TASK REQUIREMENTS
In the passage comparing iOS and Android, what does the writer name as the one genuine thing Android had going for it?

GIVEN PASSAGE
>> START

In the software side it's the same story. The iOS Cocoa API is leaps and bounds ahead of the Android API. It was never plagued with issues with scroll lag and display latency (and also audio latency, which is why 90% of Audio/MIDI apps are for iOS). Doesn't have a nightmarish GC experience to tend to for more involved apps. More fit and polish overall. Heck, Android even gets 80%+ of all the mobile malware around.
The major points for Android devices were not better engineering per se, but stuff like bigger screens, different configurations etc. And extra features that got marginal use, like face unlock and near field communication, stuff that Apple could have if that's how they rolled.
Some good stuff Android had first was because Apple went conservative to implement them when battery life better permitted them (like background apps -- Android just unleashed them and the hell with it, Apple trying to get the juice, and hence experience, right first).
There's one genuine thing Android had going for it, and that's the Intents system in my opinion. The "quick settings change panel" was also another good one. I don't think we can go much further.

>> END

GIVEN DATA
>> START

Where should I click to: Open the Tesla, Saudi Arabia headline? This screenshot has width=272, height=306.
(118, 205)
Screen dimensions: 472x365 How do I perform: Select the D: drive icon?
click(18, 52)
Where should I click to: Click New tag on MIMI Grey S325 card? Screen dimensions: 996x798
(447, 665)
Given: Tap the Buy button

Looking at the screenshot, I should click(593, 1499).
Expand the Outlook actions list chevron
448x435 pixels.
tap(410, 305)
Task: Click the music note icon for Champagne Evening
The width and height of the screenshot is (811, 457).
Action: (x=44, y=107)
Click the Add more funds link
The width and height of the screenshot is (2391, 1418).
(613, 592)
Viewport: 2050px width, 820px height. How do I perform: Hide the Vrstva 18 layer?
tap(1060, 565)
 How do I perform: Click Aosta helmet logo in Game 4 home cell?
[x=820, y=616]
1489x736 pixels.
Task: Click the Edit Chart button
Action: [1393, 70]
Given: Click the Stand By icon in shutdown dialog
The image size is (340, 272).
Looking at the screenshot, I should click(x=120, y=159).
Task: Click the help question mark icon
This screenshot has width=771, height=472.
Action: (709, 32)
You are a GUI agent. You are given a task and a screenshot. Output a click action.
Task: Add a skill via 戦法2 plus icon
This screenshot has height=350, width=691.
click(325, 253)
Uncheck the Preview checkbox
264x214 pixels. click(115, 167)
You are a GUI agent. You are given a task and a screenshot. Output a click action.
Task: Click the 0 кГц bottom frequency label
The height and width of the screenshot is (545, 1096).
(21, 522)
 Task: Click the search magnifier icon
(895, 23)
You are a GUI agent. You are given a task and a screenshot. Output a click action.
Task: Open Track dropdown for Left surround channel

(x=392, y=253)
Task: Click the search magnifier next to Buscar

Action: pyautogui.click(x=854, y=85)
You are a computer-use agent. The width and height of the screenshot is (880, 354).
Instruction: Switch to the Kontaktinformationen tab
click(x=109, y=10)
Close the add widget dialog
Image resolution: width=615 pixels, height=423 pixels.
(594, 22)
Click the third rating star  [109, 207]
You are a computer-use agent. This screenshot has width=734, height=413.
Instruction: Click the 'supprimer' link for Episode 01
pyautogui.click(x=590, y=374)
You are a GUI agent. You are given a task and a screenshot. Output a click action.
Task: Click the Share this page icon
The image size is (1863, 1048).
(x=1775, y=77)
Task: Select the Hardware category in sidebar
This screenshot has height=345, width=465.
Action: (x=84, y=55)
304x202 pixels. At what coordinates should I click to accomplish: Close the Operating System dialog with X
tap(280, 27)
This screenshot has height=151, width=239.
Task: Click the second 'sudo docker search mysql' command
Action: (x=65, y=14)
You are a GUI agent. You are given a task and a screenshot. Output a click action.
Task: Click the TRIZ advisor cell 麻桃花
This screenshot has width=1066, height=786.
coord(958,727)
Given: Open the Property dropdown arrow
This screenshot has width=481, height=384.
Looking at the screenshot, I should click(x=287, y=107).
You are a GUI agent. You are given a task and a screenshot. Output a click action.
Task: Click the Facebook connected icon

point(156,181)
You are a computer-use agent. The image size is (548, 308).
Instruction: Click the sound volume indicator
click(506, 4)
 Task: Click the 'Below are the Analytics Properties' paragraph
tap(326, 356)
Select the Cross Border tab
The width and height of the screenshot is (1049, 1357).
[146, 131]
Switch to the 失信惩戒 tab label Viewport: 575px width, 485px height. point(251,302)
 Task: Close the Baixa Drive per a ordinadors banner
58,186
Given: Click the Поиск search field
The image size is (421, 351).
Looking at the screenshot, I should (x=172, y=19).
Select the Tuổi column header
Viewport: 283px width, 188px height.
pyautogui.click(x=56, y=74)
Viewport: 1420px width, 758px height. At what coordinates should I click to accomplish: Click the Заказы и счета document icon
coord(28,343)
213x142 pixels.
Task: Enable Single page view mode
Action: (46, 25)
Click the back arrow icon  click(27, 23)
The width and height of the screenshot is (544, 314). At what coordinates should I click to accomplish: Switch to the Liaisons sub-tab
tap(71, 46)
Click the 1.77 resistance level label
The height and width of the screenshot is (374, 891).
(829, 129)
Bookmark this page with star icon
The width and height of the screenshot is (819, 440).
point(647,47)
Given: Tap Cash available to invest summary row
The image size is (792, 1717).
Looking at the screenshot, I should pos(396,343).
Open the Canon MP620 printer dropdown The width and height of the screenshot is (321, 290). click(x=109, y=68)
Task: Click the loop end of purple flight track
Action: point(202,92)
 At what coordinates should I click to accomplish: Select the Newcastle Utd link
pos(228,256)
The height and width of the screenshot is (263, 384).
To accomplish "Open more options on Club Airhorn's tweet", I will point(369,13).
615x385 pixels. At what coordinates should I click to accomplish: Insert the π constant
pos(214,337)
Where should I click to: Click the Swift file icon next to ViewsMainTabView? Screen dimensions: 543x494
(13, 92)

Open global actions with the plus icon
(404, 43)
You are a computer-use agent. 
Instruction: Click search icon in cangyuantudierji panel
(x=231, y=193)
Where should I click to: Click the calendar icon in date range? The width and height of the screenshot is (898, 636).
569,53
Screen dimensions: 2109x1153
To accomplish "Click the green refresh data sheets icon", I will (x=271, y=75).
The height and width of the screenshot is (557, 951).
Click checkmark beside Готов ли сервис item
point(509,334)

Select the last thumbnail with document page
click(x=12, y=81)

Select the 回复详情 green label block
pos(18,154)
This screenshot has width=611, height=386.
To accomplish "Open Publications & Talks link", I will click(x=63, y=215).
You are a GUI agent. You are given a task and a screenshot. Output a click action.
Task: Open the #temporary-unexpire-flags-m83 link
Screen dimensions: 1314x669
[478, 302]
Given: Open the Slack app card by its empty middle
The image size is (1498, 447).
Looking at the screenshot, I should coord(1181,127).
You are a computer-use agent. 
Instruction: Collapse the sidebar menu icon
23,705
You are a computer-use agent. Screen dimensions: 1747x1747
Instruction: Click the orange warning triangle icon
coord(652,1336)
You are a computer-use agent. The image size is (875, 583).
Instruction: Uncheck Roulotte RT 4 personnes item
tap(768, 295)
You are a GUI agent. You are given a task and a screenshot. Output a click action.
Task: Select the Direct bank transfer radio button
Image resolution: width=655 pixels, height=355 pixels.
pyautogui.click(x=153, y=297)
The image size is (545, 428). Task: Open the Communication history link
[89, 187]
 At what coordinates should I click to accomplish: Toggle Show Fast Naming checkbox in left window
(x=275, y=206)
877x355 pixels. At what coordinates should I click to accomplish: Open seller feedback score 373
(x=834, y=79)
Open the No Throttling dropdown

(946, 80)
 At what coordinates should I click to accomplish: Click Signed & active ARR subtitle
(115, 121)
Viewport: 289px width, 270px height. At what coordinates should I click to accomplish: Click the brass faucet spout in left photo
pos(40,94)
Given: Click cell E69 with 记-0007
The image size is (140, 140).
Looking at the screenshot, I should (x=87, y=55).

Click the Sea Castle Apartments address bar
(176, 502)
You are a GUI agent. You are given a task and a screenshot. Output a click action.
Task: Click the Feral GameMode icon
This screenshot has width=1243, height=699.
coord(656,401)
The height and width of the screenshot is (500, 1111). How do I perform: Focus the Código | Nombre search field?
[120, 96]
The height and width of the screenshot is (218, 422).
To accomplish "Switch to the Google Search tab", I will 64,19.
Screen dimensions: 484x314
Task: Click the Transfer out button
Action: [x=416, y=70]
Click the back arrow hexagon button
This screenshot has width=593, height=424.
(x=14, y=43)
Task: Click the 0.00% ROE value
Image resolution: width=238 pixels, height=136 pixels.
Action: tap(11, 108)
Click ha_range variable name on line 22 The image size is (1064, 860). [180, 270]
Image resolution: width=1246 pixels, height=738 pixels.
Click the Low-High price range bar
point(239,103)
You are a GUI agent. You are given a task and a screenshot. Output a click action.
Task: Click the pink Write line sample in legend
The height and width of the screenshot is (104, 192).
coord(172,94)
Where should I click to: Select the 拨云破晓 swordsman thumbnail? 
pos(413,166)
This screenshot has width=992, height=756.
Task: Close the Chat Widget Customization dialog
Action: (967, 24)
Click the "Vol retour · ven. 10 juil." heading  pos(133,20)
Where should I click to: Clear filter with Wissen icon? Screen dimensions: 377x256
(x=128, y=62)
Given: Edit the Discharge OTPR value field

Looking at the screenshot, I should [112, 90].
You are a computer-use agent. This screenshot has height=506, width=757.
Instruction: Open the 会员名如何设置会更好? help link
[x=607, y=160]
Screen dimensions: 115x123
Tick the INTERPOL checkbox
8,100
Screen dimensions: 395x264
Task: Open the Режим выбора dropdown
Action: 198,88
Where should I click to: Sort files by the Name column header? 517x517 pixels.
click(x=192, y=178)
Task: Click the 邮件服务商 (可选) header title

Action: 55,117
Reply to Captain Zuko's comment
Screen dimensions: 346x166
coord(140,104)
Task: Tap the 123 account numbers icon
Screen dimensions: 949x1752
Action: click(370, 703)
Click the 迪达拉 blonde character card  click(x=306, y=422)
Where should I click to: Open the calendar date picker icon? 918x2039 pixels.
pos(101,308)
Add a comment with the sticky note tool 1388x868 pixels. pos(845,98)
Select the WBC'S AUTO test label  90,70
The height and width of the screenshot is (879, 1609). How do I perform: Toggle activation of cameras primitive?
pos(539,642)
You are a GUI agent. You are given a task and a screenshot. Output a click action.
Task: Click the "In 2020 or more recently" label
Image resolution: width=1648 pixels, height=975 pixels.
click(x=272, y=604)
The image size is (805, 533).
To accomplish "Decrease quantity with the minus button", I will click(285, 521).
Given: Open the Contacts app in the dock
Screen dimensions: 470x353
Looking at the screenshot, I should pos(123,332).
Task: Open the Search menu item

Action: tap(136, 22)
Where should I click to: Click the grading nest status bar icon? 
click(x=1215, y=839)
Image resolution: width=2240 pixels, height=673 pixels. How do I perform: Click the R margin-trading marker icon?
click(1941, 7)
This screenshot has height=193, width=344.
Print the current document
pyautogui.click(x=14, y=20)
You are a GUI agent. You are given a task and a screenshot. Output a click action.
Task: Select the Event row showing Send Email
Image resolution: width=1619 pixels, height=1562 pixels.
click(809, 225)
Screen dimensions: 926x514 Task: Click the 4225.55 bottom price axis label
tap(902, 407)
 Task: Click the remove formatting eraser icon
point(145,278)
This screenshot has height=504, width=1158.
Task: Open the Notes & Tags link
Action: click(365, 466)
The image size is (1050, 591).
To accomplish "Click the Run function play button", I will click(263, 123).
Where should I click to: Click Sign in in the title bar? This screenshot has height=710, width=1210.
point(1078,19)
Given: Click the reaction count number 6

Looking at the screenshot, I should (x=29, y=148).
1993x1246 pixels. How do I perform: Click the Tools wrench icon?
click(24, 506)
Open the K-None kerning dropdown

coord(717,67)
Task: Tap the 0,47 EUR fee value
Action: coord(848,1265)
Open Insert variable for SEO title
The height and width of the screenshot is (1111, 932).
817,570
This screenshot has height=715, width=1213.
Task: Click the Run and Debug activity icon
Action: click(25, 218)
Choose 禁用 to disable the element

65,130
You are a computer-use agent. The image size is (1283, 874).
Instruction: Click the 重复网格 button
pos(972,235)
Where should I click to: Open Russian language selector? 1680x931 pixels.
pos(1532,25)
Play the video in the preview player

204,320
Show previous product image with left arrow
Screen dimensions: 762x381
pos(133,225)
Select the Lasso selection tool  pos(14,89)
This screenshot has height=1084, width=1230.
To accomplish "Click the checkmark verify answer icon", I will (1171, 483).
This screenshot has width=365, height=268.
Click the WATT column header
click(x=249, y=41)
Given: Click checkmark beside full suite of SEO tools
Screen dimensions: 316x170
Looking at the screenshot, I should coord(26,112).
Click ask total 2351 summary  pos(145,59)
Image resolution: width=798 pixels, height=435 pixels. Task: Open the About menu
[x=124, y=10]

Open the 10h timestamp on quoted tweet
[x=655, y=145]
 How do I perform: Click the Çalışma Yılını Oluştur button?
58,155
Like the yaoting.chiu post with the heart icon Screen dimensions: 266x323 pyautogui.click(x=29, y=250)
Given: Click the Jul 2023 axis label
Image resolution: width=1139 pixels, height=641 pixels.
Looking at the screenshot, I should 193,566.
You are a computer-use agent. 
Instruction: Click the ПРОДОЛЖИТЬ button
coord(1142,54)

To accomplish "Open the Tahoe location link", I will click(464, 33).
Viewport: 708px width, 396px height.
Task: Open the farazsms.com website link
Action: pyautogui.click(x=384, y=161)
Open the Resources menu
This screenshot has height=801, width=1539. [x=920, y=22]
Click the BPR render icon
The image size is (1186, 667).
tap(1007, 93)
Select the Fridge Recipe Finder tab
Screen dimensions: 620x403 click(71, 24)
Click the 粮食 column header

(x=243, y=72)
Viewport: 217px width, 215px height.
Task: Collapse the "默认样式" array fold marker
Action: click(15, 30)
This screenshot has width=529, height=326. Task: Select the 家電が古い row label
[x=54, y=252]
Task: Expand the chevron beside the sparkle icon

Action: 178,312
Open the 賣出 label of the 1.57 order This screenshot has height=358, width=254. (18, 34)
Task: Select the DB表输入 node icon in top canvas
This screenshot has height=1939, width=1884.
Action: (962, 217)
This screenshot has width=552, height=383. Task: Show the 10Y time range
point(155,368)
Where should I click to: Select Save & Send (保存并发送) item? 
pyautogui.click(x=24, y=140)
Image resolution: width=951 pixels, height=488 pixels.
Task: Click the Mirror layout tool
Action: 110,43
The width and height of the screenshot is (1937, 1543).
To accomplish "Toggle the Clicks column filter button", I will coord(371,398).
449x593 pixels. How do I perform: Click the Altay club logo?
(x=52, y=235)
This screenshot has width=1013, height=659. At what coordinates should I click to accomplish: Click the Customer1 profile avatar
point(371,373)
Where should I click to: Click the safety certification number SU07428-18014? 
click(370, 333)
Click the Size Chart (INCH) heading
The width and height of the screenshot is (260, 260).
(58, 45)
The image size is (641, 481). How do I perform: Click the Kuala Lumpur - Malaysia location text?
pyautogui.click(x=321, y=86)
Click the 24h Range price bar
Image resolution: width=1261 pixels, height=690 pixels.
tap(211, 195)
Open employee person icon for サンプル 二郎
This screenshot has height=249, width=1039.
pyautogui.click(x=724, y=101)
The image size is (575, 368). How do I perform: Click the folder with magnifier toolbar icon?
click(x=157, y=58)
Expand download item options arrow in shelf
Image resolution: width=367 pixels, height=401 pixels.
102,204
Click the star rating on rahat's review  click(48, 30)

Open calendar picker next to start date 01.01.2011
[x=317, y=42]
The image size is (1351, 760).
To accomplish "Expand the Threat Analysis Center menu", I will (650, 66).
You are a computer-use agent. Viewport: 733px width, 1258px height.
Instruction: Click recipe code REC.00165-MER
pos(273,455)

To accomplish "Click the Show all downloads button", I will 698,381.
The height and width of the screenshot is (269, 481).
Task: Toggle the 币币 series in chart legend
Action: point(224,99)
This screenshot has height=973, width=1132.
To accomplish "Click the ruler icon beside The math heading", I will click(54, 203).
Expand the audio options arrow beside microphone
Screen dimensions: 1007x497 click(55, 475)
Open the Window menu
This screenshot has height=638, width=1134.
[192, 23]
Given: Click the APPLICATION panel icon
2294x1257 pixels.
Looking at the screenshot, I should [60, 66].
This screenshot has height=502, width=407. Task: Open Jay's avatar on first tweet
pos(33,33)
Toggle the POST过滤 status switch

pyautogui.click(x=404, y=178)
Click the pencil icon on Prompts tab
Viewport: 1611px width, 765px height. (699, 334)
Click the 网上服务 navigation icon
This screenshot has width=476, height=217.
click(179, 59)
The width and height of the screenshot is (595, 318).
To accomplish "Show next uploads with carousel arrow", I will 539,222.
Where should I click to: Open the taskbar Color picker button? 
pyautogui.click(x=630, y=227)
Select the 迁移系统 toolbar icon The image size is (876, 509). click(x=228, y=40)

>> END

COMPLETE RESPONSE
The Intents system.